- Tugas: Salin seluruh kutipan tentang simbolisme dalam seni rupa berikut tanpa mengubah satu karakter pun, termasuk tanda baca dan kapitalisasinya.

- Kutipan Dokumen:
_____

DI luar karya nonfiguratif, bisa dianggap karya senirupa memang
merupakan simbol-simbol--dalam arti yang luas. Lukisan Antara
Hidup dan Mati Raden Saleh misalnya kebanyakan orang
menafsirkan lukisan pertarungan seekor banteng dan dua ekor
harimau itu melambangkan pertarungan kolonialisme dan
nasionalisme. Memang tak semua lukisan bisa dengan gampang
ditafsirkan begitu. Sebaliknya, tak semua lukisan nonfiguratif
tak menyimbolkan apa-apa. Lukisan-lukisan nonfiguratif Sadali
misalnya, memang retak pada lukisan itu adalah retak dan merah
adalah merah. Tapi bisa saja sapuan merah sebuah lukisan
nonfiguratif merupakan simbol emosi yang meledak-ledak.

_____

- Daftar Entri:
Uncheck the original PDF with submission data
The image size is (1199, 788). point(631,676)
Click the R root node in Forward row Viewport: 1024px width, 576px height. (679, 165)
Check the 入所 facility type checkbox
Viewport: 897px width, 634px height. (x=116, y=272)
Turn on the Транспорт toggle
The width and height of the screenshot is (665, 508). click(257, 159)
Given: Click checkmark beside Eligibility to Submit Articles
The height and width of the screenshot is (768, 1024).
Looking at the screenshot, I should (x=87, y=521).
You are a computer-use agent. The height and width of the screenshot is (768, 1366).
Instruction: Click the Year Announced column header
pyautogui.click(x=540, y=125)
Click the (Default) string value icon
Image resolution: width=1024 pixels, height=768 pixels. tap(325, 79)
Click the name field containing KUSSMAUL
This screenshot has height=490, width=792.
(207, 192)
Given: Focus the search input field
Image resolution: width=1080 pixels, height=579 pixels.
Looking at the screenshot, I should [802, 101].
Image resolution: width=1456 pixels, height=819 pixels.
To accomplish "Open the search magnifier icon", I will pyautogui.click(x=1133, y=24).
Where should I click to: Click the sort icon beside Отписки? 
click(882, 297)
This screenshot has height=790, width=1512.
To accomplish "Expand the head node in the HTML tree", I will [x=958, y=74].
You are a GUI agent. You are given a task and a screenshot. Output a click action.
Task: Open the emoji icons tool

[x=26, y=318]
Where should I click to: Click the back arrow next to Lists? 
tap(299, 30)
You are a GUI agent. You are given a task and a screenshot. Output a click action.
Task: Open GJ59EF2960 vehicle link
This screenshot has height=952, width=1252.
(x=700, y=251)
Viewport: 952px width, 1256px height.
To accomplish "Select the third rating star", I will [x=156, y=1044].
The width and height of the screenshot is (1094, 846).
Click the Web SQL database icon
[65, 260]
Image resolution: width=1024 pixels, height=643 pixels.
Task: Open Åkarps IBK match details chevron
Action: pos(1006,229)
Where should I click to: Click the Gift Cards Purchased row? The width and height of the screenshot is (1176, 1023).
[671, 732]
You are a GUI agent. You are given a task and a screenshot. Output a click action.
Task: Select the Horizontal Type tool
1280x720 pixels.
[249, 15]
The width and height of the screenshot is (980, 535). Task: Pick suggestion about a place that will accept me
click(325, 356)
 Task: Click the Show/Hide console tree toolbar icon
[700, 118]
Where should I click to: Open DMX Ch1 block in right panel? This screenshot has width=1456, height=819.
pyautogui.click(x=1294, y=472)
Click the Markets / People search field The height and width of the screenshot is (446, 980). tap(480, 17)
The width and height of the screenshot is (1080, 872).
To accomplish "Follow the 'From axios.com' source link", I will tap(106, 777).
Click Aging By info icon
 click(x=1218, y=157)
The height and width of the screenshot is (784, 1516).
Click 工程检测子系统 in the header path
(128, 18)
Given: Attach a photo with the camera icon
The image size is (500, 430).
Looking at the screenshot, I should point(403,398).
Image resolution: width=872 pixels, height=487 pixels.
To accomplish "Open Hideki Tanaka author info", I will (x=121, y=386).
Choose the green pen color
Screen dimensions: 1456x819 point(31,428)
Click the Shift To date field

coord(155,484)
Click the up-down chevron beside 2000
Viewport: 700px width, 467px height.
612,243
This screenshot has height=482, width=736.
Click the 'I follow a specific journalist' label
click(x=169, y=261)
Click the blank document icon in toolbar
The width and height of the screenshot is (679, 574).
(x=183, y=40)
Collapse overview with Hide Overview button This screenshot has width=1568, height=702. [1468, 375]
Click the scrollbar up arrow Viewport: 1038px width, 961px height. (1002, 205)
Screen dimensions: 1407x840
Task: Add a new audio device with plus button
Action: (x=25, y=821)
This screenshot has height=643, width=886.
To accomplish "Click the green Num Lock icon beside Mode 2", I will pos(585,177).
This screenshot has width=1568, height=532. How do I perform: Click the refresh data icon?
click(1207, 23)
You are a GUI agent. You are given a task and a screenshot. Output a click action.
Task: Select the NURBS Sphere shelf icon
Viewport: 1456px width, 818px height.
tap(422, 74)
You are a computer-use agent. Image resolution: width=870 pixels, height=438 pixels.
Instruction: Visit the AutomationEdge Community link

_____

- Penyelesaian Soal:
DI luar karya nonfiguratif, bisa dianggap karya senirupa memang
merupakan simbol-simbol--dalam arti yang luas. Lukisan Antara
Hidup dan Mati Raden Saleh misalnya kebanyakan orang
menafsirkan lukisan pertarungan seekor banteng dan dua ekor
harimau itu melambangkan pertarungan kolonialisme dan
nasionalisme. Memang tak semua lukisan bisa dengan gampang
ditafsirkan begitu. Sebaliknya, tak semua lukisan nonfiguratif
tak menyimbolkan apa-apa. Lukisan-lukisan nonfiguratif Sadali
misalnya, memang retak pada lukisan itu adalah retak dan merah
adalah merah. Tapi bisa saja sapuan merah sebuah lukisan
nonfiguratif merupakan simbol emosi yang meledak-ledak.